Bu seneler içinde “Dârü’l-hikmeti’l-İslâmiyye” üyesi olan Üstad, dönemin Şeyhülislâmı tarafından vazifelendirilmiş olarak Ayasofya camiinde, git gide yayılan dinsizlik cereyanına karşı halkın dikkatini uyandırmak için vaaz kürsüsüne çıkar.
Sebilürreşad’da yayına giren ilk konuşmanın takdiminden öğrendiğimize göre, “nezih kalemiyle, cevvâl fikirleriyle yüksek bir şöhret kazanan muhterem üstad, hitâbet vâdisinde de büyük muvaffakiyet göstermişlerdir.”

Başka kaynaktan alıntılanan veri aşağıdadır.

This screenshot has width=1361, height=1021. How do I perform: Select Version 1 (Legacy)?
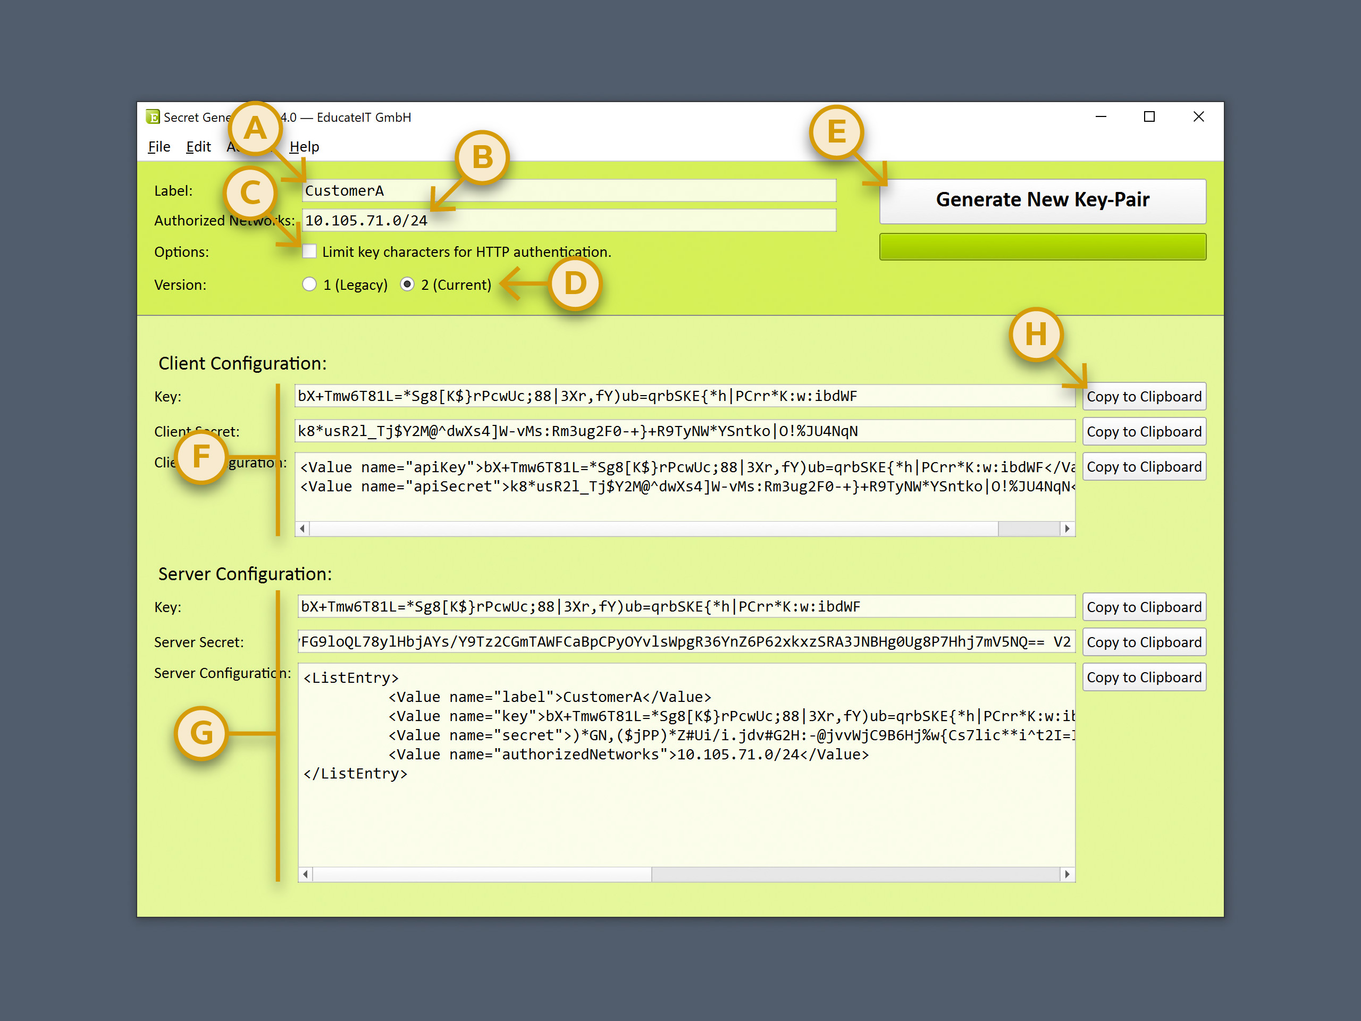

Yayına bir araya getirdiğimız “Ayasofya Konuşmaları”, yukarıdaki tespitin ne kadar doğru ve yerinde olduğunu, okuyuculara gösterici keyfiyettedir: Ömer Ferid Kam, konuşmalarının bütününü, dinin esasının muhafaza edilmesi zarureti üzerine inşa eder. Dinsizlik marazının bir nezle gibi yayıldığı; şartların, kör-körüne inkârı körüklediği bir vasatta bir müdafaa hattı oluşturmak gayreti içindedir.
Konuşmaları esnasında farklı zamanlarda düşüncelerini mücerret bir küfür tipi üzerinden yürüten Ferid Kam, bu hayalî şahısta, dönemin yıkıcı-taklitçi aydın tipinin zihniyet ve ruh dünyasını teşrih eder. Filozof kisvesi altında boy gösteren bu aydın tipi, felsefeyi hazır bir giysi gibi üzerinde taşımakta; hap gibi yuttuğu üç kelimeden ibaret bir doktrin olan materyalizmi, derinliğine tedkik etmeden savunmaktadır. Üstad’a göre bu şahıslar, gerçekte birer filozof değil, beşerî mukaddesleri yerle bir etmek isteyen yıkıcılardır.
Üstad, öte yandan karşısındaki saldırgan, inatçı ve kaba küfür anlayışını eleştirirken; diğer yandan, durduğu yerde sabitleşen ve olup-bitenin farkında olmayan, hikmet’ten kopmuş, eşyanın hakikatini bilmek cehdinden uzaklaşmış Müslüman kitlenin, dışındaki dünyayı ceffe’l-kalem (düşünmeksizin) reddedici tavrına karşı da hiç müsamahakâr değildir. Dilinin döndüğü, kudretinin yettiği mertebede, Ayasofya kürsüsü üzerinden, hak ve hakikati müdafaa mükellefiyetini, içten ve hikmetli bir lisan ile yerine getirir.